PROBLEM TO SOLVE: If a line in the data below includes the string "April", please return a copy of it.

Collected data
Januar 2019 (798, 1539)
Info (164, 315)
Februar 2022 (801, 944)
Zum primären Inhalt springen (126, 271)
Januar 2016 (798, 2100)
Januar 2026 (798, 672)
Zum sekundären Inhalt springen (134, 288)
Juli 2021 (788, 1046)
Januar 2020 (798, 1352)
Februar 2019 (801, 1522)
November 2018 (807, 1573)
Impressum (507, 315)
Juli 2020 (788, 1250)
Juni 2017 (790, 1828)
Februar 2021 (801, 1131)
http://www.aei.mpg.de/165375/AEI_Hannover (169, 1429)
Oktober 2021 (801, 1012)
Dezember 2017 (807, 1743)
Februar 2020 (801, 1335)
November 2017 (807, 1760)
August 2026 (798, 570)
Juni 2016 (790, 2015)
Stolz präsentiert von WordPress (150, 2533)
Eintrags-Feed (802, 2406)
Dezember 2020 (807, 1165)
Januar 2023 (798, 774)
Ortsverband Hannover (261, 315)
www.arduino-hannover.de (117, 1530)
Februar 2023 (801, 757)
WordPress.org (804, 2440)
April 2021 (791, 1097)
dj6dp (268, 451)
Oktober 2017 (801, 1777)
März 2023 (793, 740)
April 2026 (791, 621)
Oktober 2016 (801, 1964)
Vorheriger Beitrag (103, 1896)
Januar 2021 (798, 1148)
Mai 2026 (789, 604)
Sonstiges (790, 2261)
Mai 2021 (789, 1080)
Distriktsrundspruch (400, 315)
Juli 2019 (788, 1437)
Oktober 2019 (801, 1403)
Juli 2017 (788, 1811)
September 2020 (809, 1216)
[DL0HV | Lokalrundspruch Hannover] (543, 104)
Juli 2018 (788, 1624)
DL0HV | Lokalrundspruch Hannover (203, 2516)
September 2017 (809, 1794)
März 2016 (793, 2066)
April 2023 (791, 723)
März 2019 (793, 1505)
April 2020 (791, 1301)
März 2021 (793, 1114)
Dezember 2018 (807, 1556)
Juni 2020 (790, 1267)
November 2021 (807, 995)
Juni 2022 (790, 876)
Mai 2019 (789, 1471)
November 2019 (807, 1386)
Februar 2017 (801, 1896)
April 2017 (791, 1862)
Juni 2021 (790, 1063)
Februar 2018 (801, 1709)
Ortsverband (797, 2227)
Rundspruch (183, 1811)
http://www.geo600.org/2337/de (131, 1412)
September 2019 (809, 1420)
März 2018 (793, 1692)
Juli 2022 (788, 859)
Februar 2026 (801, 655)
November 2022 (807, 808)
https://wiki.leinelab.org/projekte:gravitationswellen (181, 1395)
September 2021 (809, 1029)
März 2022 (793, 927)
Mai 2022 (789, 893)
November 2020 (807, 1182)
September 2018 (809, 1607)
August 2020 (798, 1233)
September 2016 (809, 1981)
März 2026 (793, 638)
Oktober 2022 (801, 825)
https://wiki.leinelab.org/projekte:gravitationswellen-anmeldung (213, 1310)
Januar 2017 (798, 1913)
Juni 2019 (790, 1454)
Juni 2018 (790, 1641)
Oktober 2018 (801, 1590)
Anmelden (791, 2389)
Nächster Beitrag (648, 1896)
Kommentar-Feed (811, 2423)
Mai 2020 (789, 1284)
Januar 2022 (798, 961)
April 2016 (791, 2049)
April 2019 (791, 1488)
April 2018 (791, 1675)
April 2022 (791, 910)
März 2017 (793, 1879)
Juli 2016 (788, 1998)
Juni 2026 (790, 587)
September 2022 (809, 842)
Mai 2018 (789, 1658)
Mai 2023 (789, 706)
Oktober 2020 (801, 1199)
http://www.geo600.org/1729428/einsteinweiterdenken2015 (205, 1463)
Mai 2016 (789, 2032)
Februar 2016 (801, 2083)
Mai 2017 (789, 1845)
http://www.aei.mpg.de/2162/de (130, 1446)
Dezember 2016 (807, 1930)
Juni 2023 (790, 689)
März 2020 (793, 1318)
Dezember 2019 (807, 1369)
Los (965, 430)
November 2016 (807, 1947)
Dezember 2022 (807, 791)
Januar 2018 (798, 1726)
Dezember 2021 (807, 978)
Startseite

YOUR SOLUTION:
April 2021 (791, 1097)
April 2026 (791, 621)
April 2023 (791, 723)
April 2020 (791, 1301)
April 2017 (791, 1862)
April 2016 (791, 2049)
April 2019 (791, 1488)
April 2018 (791, 1675)
April 2022 (791, 910)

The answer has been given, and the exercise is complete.